Der Berliner Professor Willfred Vedder ist Experte für...

Der Berliner Professor Willfred Vedder ist Experte für Bauprojektsteuerung.


Hamburger Abendblatt:

Herr Vedder, hängt eine Kostenexplosion bei öffentlichen Bauten in erster Linie damit zusammen, dass anfangs ein sehr niedriger "politischer Preis" angesetzt wird, um die Sache erst einmal zum Laufen zu bringen?

Willfred Vedder, Diplom-Ingenieur und Experte für Bauprojektsteuerung aus Berlin:

Das ist Spekulation, weil das natürlich eine Unterstellung beinhaltet. Die Frage nach einem möglichen politischen Preis ist technisch nicht zu beantworten. Das hat mehr etwas mit Politik zu tun und der Initiative für solche Objekte.



Abendblatt:

Aber die ersten Zahlen, was die ganze Sache kosten soll, kommen in der Regel von den Planern, also den Architekten. Sind das realistische Zahlen?

Vedder:

Das kommt auf die Qualität der Ermittlungen an, also darauf, wie durchgeplant das Projekt ist.



Abendblatt:

Basieren diese ersten Zahlen denn bereits auf Machbarkeitsstudien?

Vedder:

Nicht unbedingt.
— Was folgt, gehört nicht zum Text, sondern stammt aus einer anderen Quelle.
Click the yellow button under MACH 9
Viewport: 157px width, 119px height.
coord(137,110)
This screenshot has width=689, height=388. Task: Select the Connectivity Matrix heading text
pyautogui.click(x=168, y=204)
Dabei handelt es sich meistens um Vergleichszahlen von ähnlichen Objekten.



Abendblatt:

Etwas Vergleichbares zur Elbphilharmonie gibt es nicht.

Vedder:

Genau. Das macht es in diesem Fall ja so schwierig. Bei der Elbphilharmonie handelt es sich um ein weltweites Unikat, das in dieser Form noch nie gebaut worden ist. Da sind die Risiken natürlich sehr viel größer als bei einem Standardobjekt. Und es dürfte schon schwierig sein, die Kosten hierfür mit einer geringen Spannweite zu ermitteln.



Abendblatt:

Die unwägbare Lage am Wasser, das Baugrundrisiko, der in 55 Meter Höhe aufgehängte Konzertsaal, die Glasfassade - das alles ließ sich nicht genauer kalkulieren?

Vedder:

Selbst wenn man zum Beispiel Materialmengen akribisch ermittelt, bleibt das große Problem, dass man keine Vergleichszahlen hat.



Abendblatt:

Wo sind die größten Fallstricke, dass ein Bauablauf nicht störungsfrei über die Bühne geht?

Vedder:

Bei solch großen Objekten ist es angezeigt, dass man der Planung einen ausreichenden zeitlichen Vorlauf gibt. Sie sollte so konkretisiert werden, dass sie als durchgeplant betrachtet werden kann. Bevor man in den Markt geht, um einen Bauausführungspreis zu bekommen, sollten also möglichst alle Unwägbarkeiten ausgeschlossen sein. Kostentreibend bei solchen Objekten ist eine nicht durchgeplante technische Lösung, die hinterher durch Änderungen als Auflagen der Bauaufsicht oder der Feuerwehr zu Buche schlägt.



Abendblatt:

Worauf muss man konkret achten?

Vedder:

Es geht um die Machbarkeit der Planung im Sinne von Genehmigungsfähigkeit und im Sinne von Beachtung aller bauordnungsrechtlichen Bedingungen. Nehmen Sie nur den Brandschutz: Die Elbphilharmonie ist ja eine Versammlungsstätte mit höchsten Anforderungen, da gibt es keine Standardlösungen.



Abendblatt:

Manche sprechen davon, dass es bei der Elbphilharmonie mehr als 50 Positionen gegeben hat, die nicht durchgeplant gewesen sein sollen.

Vedder:

Das ist bei einigen Objekten der Fall, nicht nur bei der Elbphilharmonie. Da wird vieles nicht durchgeplant, weil man aus ehrgeizigen Zeitzielen an den Markt gegangen ist.



Abendblatt:

Alle daraus resultierenden Änderungen werden teuer, aber wie sind Kostensteigerungen in diesen Dimensionen, im dreistelligen Millionenbereich, zu erklären?

Vedder:

Ich möchte ungern spekulieren, aber mir scheint es auch ziemlich hoch zu sein.



Abendblatt:

Könnte die Kostenexplosion auch damit zusammenhängen, dass die ReGe als Bauherr und nicht Hochtief als Generalunternehmer für die Architekten zuständig ist?

Vedder:

Wenn die ReGe als Bauherr die Architekten nicht im Griff hat, dann liegt das bestenfalls an dem Vertrag zwischen ReGe und Architekt und nicht an der Vertragskonstruktion als solche, denn der ist marktüblich - und meiner Meinung nach nicht notwendigerweise Ursache solcher Kostenexplosion.